Open Access
Identifying and Reducing Systematic Errors in Chromosome Conformation Capture Data
Author(s) -
Seungsoo Hahn,
Dongsup Kim
Publication year - 2015
Publication title -
plos one
Language(s) - English
Resource type - Journals
SCImago Journal Rank - 0.99
H-Index - 332
ISSN - 1932-6203
DOI - 10.1371/journal.pone.0146007
Subject(s) - normalization (sociology) , systematic error , correlation , chromosome conformation capture , restriction enzyme , computational biology , biology , mathematics , dna , genetics , biological system , statistics , gene expression , geometry , enhancer , sociology , anthropology , gene
Chromosome conformation capture (3C)-based techniques have recently been used to uncover the mystic genomic architecture in the nucleus.
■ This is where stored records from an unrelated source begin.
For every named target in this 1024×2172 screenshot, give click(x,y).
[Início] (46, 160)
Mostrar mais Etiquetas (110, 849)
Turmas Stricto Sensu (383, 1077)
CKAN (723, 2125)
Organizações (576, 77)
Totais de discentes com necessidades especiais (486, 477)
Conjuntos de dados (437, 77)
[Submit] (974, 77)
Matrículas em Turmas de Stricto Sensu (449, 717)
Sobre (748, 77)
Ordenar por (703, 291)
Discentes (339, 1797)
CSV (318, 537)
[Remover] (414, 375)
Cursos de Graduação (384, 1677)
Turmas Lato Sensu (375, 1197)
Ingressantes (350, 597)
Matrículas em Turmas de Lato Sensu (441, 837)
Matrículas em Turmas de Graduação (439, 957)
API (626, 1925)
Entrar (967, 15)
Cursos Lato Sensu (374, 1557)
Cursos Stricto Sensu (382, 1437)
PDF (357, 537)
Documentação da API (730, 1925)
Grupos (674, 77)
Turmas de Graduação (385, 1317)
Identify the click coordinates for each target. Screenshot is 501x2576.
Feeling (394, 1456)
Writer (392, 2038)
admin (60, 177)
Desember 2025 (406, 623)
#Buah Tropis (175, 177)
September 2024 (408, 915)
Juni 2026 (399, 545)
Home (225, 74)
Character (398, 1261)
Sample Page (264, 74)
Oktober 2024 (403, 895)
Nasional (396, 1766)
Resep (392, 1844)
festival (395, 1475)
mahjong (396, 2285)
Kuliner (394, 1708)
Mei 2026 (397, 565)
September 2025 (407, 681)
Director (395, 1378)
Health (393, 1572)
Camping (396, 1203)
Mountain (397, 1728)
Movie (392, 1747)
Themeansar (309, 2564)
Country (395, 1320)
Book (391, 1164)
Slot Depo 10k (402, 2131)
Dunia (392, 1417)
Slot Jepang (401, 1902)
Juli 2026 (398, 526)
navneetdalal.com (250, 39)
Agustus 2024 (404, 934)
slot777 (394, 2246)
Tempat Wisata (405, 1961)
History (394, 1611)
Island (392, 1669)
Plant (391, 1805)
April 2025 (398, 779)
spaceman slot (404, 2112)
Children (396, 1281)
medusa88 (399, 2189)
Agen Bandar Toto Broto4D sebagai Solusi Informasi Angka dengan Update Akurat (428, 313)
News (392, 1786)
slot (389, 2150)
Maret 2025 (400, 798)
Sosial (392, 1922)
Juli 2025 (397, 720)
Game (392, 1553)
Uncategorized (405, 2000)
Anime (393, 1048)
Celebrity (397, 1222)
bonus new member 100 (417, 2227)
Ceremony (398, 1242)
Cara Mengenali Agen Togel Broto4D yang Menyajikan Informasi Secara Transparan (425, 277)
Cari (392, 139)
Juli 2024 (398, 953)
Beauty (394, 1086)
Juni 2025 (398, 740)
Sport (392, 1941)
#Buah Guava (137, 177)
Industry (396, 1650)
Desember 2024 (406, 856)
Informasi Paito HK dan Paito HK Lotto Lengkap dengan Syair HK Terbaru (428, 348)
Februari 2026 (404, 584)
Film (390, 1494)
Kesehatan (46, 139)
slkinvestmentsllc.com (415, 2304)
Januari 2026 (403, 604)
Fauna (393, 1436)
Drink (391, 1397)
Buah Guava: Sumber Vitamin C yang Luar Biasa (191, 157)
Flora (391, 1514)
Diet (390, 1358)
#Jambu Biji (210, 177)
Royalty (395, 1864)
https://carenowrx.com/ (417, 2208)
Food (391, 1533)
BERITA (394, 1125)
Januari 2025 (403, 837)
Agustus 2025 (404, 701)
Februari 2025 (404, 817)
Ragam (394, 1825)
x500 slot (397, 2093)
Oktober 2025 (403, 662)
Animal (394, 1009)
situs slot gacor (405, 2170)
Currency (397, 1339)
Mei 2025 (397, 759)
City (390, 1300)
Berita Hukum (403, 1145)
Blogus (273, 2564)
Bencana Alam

These techniques yield indirect data on the distances between genomic loci in the form of contact frequencies that must be normalized to remove various errors. This normalization process determines the quality of data analysis. In this study, we describe two systematic errors that result from the heterogeneous local density of restriction sites and different local chromatin states, methods to identify and remove those artifacts, and three previously described sources of systematic errors in 3C-based data: fragment length, mappability, and local DNA composition. To explain the effect of systematic errors on the results, we used three different published data sets to show the dependence of the results on restriction enzymes and experimental methods. Comparison of the results from different restriction enzymes shows a higher correlation after removing systematic errors. In contrast, using different methods with the same restriction enzymes shows a lower correlation after removing systematic errors. Notably, the improved correlation of the latter case caused by systematic errors indicates that a higher correlation between results does not ensure the validity of the normalization methods. Finally, we suggest a method to analyze random error and provide guidance for the maximum reproducibility of contact frequency maps.